Thinking about J and what happened in Japan a lot lately. Strange because it is some years ago that things happened. I guess maybe it's because I feel like I have failed in Sydney and am just going back to another time when things didn't work out. I will miss the choir, the weather, the beach and the prettyness of the city but I think it is the right decision to come home. I just really want to find a job I am going to be happy in. Work were a little disappointed but eh, I have been unhappy there for so long it is ridiculous.

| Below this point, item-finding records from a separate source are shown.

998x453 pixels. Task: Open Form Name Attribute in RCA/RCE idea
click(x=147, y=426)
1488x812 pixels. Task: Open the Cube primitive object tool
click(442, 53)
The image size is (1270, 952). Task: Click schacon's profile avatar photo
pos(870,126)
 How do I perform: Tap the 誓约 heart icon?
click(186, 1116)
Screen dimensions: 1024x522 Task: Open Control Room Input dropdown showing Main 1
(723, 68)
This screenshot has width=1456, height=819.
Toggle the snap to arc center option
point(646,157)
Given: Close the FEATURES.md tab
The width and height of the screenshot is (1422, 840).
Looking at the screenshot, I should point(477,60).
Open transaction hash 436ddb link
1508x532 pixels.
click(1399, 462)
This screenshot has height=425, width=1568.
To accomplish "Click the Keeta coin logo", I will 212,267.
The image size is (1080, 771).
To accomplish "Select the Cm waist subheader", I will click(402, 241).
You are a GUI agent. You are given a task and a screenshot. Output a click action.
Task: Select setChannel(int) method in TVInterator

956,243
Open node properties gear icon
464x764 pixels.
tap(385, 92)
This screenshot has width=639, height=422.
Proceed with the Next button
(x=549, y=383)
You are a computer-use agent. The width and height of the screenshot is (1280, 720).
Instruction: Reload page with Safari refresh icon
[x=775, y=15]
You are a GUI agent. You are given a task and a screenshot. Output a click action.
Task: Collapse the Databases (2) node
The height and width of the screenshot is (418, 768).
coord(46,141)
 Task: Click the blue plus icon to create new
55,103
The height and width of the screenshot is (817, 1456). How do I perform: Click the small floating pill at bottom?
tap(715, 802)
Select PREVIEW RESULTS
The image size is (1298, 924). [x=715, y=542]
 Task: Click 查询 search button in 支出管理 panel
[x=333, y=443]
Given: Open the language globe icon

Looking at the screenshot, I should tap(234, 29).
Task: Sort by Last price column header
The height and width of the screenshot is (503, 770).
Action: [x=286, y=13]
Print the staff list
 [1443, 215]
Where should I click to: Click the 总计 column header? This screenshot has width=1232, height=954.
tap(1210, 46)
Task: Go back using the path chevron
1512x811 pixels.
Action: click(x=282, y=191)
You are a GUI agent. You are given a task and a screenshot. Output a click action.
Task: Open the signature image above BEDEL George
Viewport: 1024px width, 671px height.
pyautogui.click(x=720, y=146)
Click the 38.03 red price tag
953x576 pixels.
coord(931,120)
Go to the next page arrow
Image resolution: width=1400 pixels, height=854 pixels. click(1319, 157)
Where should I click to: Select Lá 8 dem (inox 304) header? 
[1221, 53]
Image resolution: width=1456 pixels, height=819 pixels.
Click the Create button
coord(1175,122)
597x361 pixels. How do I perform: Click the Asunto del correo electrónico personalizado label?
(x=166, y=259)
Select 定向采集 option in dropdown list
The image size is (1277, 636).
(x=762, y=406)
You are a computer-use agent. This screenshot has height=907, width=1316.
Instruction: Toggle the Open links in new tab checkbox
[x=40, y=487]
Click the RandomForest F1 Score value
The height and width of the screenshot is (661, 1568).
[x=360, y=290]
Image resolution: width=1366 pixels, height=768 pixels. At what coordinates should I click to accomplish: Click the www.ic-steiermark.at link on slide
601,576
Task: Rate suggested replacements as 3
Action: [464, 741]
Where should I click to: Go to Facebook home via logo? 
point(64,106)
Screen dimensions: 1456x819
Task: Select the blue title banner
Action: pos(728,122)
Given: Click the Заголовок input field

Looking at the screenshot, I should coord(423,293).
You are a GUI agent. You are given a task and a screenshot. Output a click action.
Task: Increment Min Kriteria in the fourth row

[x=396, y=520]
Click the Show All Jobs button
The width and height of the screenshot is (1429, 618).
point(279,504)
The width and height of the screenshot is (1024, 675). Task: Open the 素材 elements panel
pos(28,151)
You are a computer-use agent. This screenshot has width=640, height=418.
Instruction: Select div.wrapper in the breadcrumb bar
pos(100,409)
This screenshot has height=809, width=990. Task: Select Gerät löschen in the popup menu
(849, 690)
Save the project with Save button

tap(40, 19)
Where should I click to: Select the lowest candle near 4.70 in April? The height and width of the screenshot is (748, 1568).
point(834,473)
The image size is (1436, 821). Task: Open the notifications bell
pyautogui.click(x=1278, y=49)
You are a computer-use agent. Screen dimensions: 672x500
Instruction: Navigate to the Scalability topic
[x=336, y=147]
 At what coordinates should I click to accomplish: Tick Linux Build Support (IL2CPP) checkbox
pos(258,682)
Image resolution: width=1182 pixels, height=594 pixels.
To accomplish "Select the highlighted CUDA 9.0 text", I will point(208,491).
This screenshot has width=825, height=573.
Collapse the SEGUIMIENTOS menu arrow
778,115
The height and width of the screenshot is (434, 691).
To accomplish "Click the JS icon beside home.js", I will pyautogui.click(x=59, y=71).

Tried to see some temp agencies - managed one. No other agencies got back to me. Grrr. Annoying. I will need to target companies directly instead I guess as I just don't seem to have a lot of luck with agencies. It really is a lot more difficult to find a job these days. The interviews are much harder. I am used to not taking very long to find something so this is proving very difficult and hard not to get down hearted at times.
Back to J. Not sure why I am thinking about him. Little things he said keep playing over in my head as well as that night. Perhaps it is because I am still grappling with my conflicting emotions about it all. Maybe I just can't come to terms with the fact I liked him and he was a total b**d to me and he didn't care how uncomfortable, shy and at times frightened, I was. Didn't care about me at all, just enjoyed picking on me. I have started sobbing again when I think too much about it. I look at the public facebook memorial page his brother set up.... I can't understand the nice comments on the page. I never saw that side of him. I saw a drunk, drug ruined, nasty, arrogant, horrible person. Then I think about what happened after I got transferred and the teachers isolating me and not talking to me and how awful that was when I was still getting past what the boys did.
Maybe I just have too much time to myself to think. I have come a long way since it all happened. I can't believe I didn't just leave the company without saying a word and then it probably wouldn't have been as drawn out and traumatic. I think of things I wish I had done differently - like walked away at times or something. But then I think no - they knew by me saying "no" and "stop" etc and the expression on my face that I didn't like it and was uncomfortable. It didn't make any difference what I or anyone else said. It didn't stop them and they always found a way to manipluate me into not storming off at the actual time they did it. I don't like knowing that I put up with it for so long and that it happened at all really. I feel like a different person and at times it is hard to relate to what I was like. I know it happened, but at the same time it is too horrible and I wish it was all a bad dream and didn't happen.
In other news, I caught the train down. 11 hours. Arrghh. read my kindle most of the trip and the lady sitting next to me showed me how to do a pearl stitch with her knitting. Not sure I will remember how to do it, but it was good to get a practicse as my skills are limited to scarves at the moment and it would be nice to be able to do something more complex.